## DATA TO EXAMINE
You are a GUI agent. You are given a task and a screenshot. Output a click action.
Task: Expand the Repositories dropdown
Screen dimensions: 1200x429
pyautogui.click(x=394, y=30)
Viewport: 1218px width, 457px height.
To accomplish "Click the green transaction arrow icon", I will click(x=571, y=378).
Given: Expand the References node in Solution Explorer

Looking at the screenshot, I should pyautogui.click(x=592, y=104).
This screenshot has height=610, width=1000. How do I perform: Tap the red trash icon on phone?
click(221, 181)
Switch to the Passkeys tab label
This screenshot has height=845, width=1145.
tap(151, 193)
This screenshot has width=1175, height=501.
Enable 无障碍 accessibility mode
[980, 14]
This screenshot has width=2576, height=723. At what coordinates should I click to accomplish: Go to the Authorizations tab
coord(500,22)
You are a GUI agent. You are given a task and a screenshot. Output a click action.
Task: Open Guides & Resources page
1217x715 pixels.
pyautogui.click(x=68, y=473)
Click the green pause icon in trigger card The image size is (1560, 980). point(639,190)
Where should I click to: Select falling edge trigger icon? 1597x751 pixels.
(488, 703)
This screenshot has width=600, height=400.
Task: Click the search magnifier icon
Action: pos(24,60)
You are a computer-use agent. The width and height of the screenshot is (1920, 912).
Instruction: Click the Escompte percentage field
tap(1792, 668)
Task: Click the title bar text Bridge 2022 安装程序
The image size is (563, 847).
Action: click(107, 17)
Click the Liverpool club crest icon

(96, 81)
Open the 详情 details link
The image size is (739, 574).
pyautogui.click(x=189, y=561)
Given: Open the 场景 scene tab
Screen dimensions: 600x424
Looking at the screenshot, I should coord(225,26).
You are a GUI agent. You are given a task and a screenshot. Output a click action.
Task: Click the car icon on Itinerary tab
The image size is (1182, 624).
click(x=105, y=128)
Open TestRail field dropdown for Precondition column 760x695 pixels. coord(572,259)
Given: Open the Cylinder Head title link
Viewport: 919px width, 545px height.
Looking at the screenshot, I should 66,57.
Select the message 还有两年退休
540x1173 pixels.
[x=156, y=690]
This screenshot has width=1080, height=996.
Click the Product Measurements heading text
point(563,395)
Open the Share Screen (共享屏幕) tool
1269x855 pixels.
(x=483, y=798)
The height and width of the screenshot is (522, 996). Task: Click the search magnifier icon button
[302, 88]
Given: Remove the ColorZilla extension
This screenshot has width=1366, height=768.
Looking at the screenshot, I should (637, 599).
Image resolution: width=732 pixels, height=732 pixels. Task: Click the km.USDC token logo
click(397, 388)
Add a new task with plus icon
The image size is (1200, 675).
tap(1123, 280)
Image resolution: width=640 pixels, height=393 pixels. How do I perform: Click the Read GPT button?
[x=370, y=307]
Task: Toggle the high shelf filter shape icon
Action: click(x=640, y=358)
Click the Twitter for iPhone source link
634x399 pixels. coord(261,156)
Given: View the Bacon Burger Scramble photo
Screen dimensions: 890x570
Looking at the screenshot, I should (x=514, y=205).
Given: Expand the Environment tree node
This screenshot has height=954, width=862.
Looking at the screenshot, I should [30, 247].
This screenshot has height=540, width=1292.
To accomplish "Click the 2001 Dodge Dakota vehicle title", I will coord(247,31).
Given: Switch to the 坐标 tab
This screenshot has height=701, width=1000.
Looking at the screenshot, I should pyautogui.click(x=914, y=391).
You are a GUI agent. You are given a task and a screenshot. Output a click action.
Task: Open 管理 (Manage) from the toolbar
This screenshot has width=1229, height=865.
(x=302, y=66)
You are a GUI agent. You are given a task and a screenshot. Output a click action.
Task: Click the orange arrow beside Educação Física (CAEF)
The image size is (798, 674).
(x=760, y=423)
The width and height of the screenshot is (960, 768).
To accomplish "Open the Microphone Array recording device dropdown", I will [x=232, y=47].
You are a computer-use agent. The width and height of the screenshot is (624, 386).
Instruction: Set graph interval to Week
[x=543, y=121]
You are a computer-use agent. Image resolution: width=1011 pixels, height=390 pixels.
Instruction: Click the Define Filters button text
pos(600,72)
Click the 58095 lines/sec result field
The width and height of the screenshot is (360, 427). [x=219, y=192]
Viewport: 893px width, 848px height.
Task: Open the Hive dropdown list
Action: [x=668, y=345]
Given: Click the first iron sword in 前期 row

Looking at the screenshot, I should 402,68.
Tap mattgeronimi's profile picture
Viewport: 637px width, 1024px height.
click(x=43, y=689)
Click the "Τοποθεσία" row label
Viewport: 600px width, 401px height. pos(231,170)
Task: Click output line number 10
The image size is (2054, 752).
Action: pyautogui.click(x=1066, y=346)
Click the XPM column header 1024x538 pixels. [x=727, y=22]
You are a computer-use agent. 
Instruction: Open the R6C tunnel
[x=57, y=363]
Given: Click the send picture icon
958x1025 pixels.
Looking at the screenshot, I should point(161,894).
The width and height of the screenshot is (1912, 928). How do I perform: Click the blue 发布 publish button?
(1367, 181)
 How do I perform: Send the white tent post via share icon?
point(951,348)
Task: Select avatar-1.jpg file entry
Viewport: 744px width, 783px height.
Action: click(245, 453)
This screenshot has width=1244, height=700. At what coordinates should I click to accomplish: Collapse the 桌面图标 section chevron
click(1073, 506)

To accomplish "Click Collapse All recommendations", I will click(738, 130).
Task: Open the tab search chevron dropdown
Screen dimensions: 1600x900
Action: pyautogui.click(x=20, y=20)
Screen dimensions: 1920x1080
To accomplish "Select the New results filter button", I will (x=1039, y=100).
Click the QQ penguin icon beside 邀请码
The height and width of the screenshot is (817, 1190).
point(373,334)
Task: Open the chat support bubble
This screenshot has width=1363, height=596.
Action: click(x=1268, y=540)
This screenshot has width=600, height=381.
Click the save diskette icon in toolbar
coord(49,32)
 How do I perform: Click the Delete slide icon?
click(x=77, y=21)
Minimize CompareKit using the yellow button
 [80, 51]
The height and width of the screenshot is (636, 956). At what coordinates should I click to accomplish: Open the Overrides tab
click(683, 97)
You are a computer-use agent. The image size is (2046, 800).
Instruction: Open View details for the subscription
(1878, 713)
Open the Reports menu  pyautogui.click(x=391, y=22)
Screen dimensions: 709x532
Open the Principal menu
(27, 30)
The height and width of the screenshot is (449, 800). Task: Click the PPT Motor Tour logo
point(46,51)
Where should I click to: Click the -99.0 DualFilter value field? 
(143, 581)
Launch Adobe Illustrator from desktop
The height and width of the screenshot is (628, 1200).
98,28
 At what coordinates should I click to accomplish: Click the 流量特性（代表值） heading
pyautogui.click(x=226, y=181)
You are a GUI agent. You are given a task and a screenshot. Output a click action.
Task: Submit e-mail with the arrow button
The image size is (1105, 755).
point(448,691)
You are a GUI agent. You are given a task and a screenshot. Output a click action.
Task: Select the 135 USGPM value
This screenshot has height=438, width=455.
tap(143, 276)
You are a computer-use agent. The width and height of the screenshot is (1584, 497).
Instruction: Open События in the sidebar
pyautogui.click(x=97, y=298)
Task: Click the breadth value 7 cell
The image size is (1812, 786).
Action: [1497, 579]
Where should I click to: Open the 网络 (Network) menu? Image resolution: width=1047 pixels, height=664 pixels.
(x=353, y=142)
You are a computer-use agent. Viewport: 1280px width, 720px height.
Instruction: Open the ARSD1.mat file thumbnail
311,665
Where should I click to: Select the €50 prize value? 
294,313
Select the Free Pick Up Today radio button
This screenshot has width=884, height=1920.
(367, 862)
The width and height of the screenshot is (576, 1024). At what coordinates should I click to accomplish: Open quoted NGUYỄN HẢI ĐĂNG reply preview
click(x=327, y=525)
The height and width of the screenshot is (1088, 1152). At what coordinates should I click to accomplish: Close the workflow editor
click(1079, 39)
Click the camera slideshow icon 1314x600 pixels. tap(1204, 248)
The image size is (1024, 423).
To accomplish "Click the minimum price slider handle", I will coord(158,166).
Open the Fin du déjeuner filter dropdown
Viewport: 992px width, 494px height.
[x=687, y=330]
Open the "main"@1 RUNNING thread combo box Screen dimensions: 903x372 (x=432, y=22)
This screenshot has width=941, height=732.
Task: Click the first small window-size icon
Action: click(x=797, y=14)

## ASSIGNMENT
Set down exactly the lines that begin the records and continue through the line bearing "Given: Open the Cylinder Head title link"; include both ends.

## RESPONSE TO THE TASK
You are a GUI agent. You are given a task and a screenshot. Output a click action.
Task: Expand the Repositories dropdown
Screen dimensions: 1200x429
pyautogui.click(x=394, y=30)
Viewport: 1218px width, 457px height.
To accomplish "Click the green transaction arrow icon", I will click(x=571, y=378).
Given: Expand the References node in Solution Explorer

Looking at the screenshot, I should pyautogui.click(x=592, y=104).
This screenshot has height=610, width=1000. How do I perform: Tap the red trash icon on phone?
click(221, 181)
Switch to the Passkeys tab label
This screenshot has height=845, width=1145.
tap(151, 193)
This screenshot has width=1175, height=501.
Enable 无障碍 accessibility mode
[980, 14]
This screenshot has width=2576, height=723. At what coordinates should I click to accomplish: Go to the Authorizations tab
coord(500,22)
You are a GUI agent. You are given a task and a screenshot. Output a click action.
Task: Open Guides & Resources page
1217x715 pixels.
pyautogui.click(x=68, y=473)
Click the green pause icon in trigger card The image size is (1560, 980). point(639,190)
Where should I click to: Select falling edge trigger icon? 1597x751 pixels.
(488, 703)
This screenshot has width=600, height=400.
Task: Click the search magnifier icon
Action: pos(24,60)
You are a computer-use agent. The width and height of the screenshot is (1920, 912).
Instruction: Click the Escompte percentage field
tap(1792, 668)
Task: Click the title bar text Bridge 2022 安装程序
The image size is (563, 847).
Action: click(107, 17)
Click the Liverpool club crest icon

(96, 81)
Open the 详情 details link
The image size is (739, 574).
pyautogui.click(x=189, y=561)
Given: Open the 场景 scene tab
Screen dimensions: 600x424
Looking at the screenshot, I should coord(225,26).
You are a GUI agent. You are given a task and a screenshot. Output a click action.
Task: Click the car icon on Itinerary tab
The image size is (1182, 624).
click(x=105, y=128)
Open TestRail field dropdown for Precondition column 760x695 pixels. coord(572,259)
Given: Open the Cylinder Head title link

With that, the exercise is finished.